The equation for the 95% confidence interval is given by: 

$CI = (\bar{Y_{r}} - \dfrac{1.96s_{r}}{n^{1/2}},\bar{Y_{r}} + \dfrac{1.96s_{r}}{n^{1/2}}) $

where $\bar{Y_{r}}$ is the sample mean, $s_{r}$ is the sample standard deviation, and $n$ is the size of the sample.

In [2]:
# define initial parameters
n = 5       # sample size
p = 0.1     # probability 
r = 1000    # replications 

def bernoulli_samples(n,p,r): 
    sample_means = [] 
    sample_stds = [] 
    confidence_intervals = [] 
    inside_interval = [] 
    
    
    # run each replication 
    for trial in  range(r): 
        # draw the sample
        sample = np.random.binomial(1,p,n)
        
        # calculate sample mean
        mu = np.mean(sample)
        sample_means.append(mu)
        
        # calculate sample std. deviation
        sigma = np.sqrt(mu*(1-mu))
        sample_stds.append(sigma)
        
        # calculate the sample 95% confidence interval 
        ci = [mu - 1.96*sigma/np.sqrt(n), mu + 1.96*sigma/np.sqrt(n)]
        confidence_intervals.append(ci) 
        
        # determine if true mean is inside the calculated interval 
        inside = 1 if (p >= ci[0] and p <= ci[1]) else 0 
        inside_interval.append(inside) 
        

    # determine proportion of confidence intervals with true mean inside interval 
    true_prop = sum(inside_interval)/len(inside_interval)
    
    return np.mean(sample_means), np.mean(sample_stds), true_prop

We can use the above function to evaluate the claim that a sample size of 30 is enough to ensure that asymptotic confidence intervals work well. In order to do this, we must find the mean estimate of $p$ and the mean estimate of the true standard deviation and compare across sample sizes.

In [4]:
param_n = [10, 30, 60, 10, 30, 60]
param_p = [0.05, 0.05, 0.05, 0.25, 0.25, 0.25]


# calculate estiamtes
p_hat1, sigma_hat1, prop_inside1 = bernoulli_samples(param_n[0], param_p[0], 1000)
p_hat2, sigma_hat2, prop_inside2 = bernoulli_samples(param_n[1], param_p[1], 1000)
p_hat3, sigma_hat3, prop_inside3 = bernoulli_samples(param_n[2], param_p[2], 1000)
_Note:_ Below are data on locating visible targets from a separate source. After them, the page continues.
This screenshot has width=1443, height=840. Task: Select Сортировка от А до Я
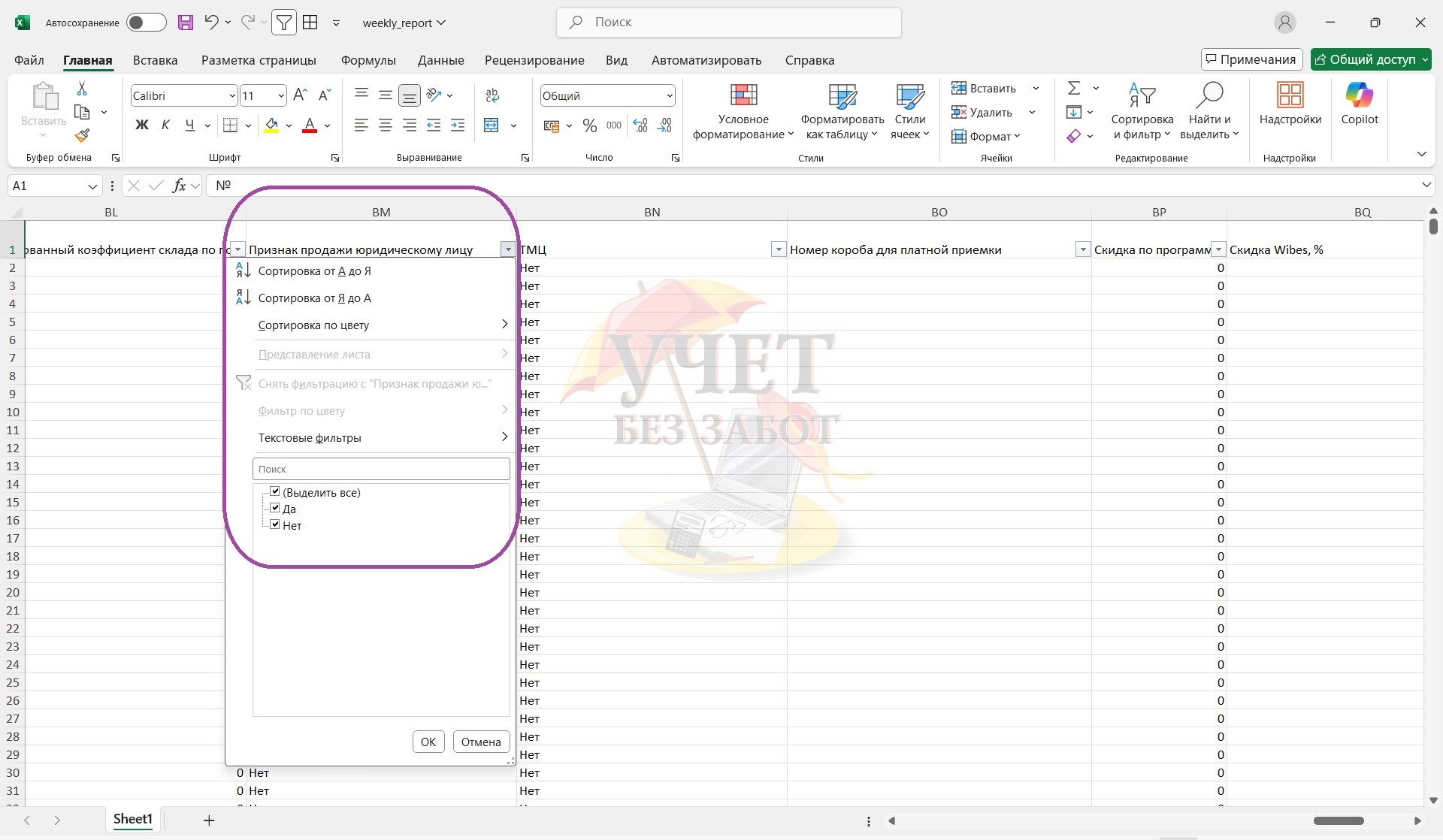(314, 271)
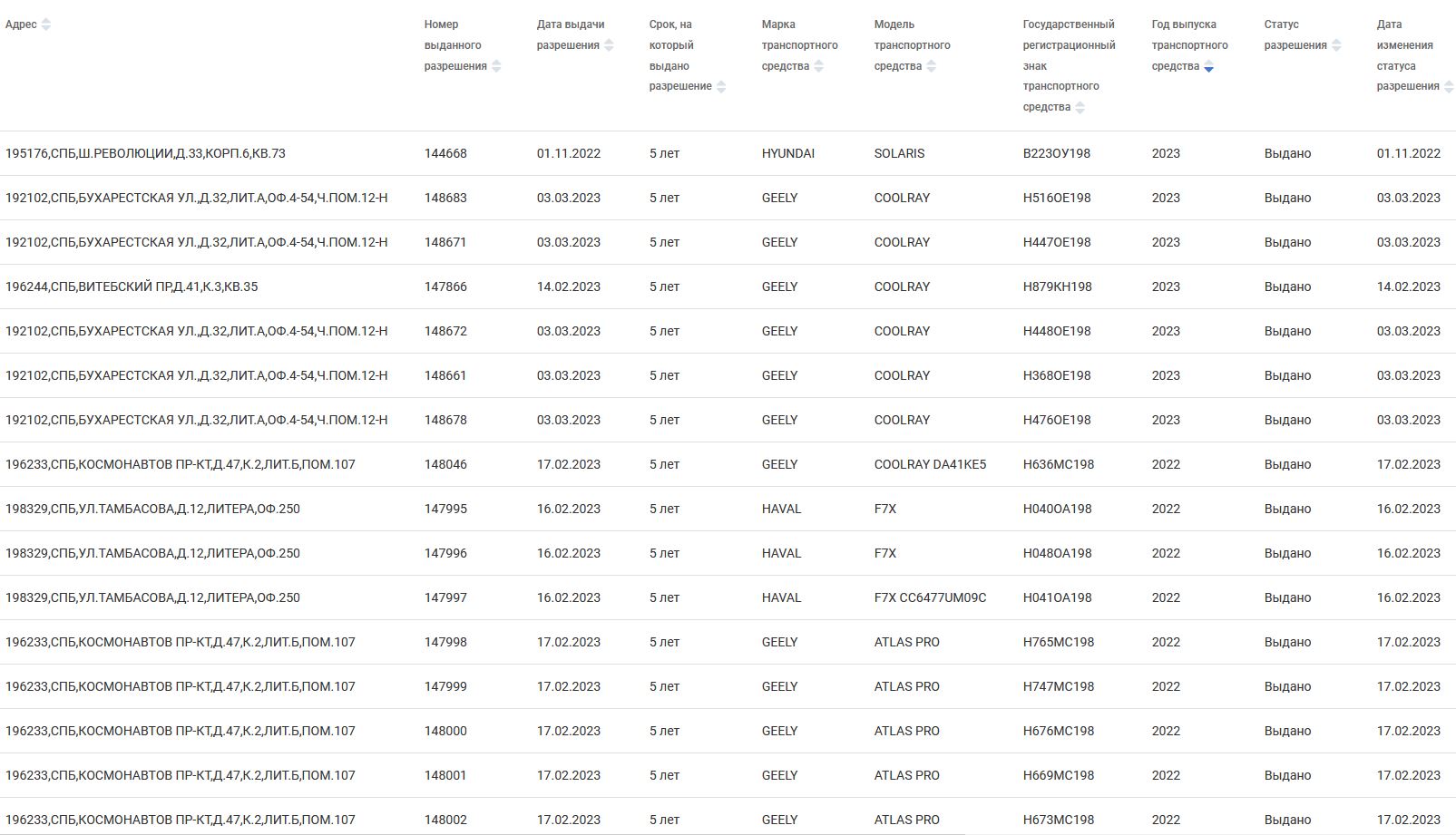Screen dimensions: 1456x835
Task: Click permit number 148002 in last row
Action: [445, 820]
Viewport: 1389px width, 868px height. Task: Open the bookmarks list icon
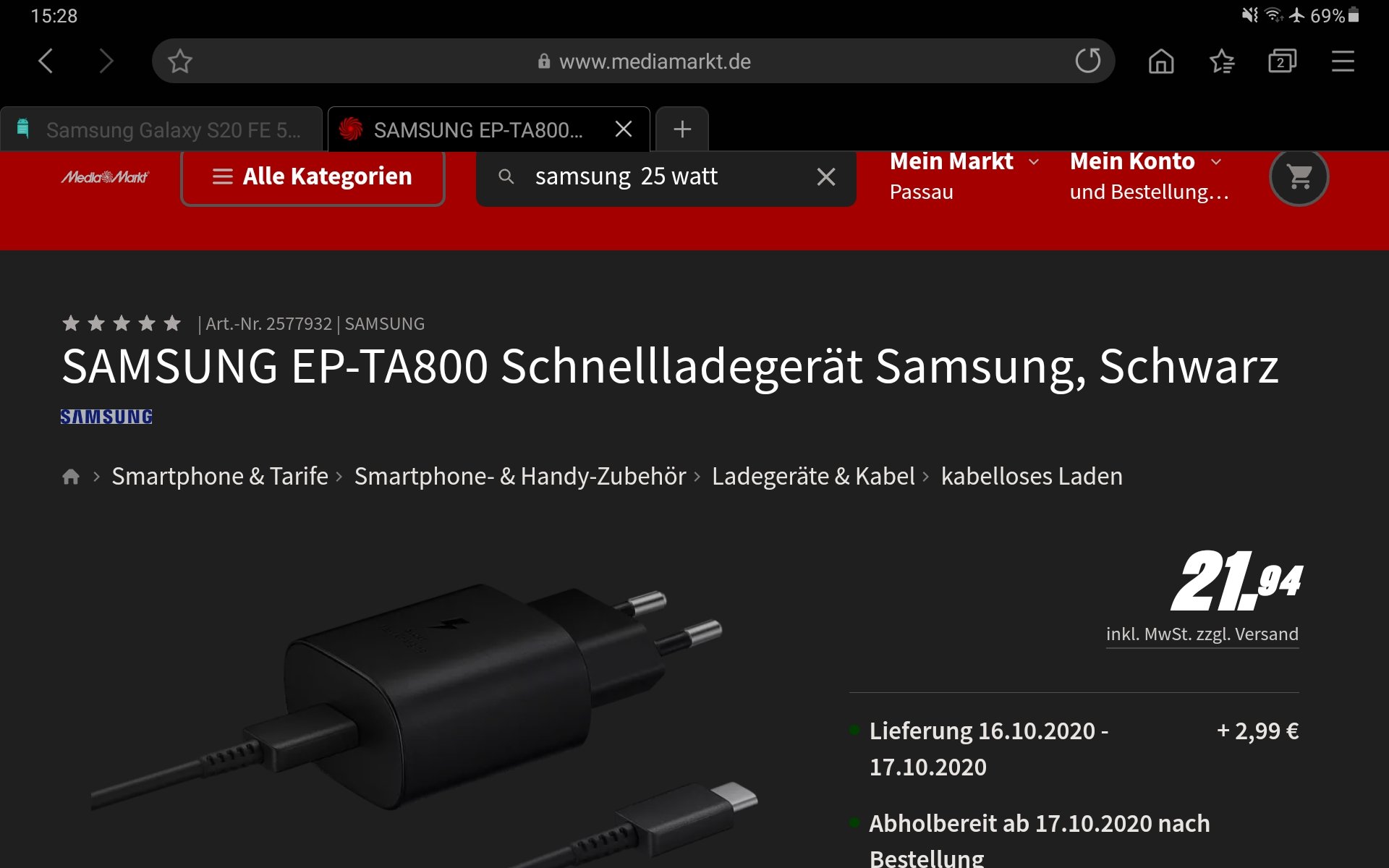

p_hat4, sigma_hat4, prop_inside4 = bernoulli_samples(param_n[3], param_p[3], 1000)
p_hat5, sigma_hat5, prop_inside5 = bernoulli_samples(param_n[4], param_p[4], 1000)
p_hat6, sigma_hat6, prop_inside6 = bernoulli_samples(param_n[5], param_p[5], 1000)

# compile results
p_hats = [p_hat1, p_hat2, p_hat3, 
          p_hat4, p_hat5, p_hat6]

sigma_hats = [sigma_hat1, sigma_hat2, sigma_hat3, 
              sigma_hat4, sigma_hat5, sigma_hat6]

inside_interval = [prop_inside1, prop_inside2, prop_inside3, 
                   prop_inside4, prop_inside5, prop_inside6]

In [5]:
# display results 
results_df = pd.DataFrame({'n': param_n, 'p': param_p, 'Estimate of p': p_hats, 
                           'Estimate of std. dev.': sigma_hats, 'Fraction inside CI': inside_interval})

results_df

Unnamed: 0,n,p,Estimate of p,Estimate of std. dev.,Fraction inside CI
0,10,0.05,0.051,0.132699,0.411
1,30,0.05,0.048867,0.183274,0.791
2,60,0.05,0.050183,0.207136,0.808
3,10,0.25,0.2481,0.394296,0.933
4,30,0.25,0.2501,0.422194,0.929
5,60,0.25,0.25175,0.429318,0.949


Looking at the results above, we can see that there is not much a difference for the fraction of confidence intervals that contain the true mean between values of n = 30 and n = 60. Furthermore, the estimates of the p and sigma are very similar for n = 30 and n = 60. Comparing these to the estimates when n = 10, we can see that the estimated standard deviation varies more between n = 10 and n = 60. Overall, this suggests that there is not a significant benefit to using values of n that are much larger than 30 when trying to estimate the true mean of samples. Therefore, I would agree with the claim that an n of 30 or larger is enough to ensure that asymptotic confidence intervals work well.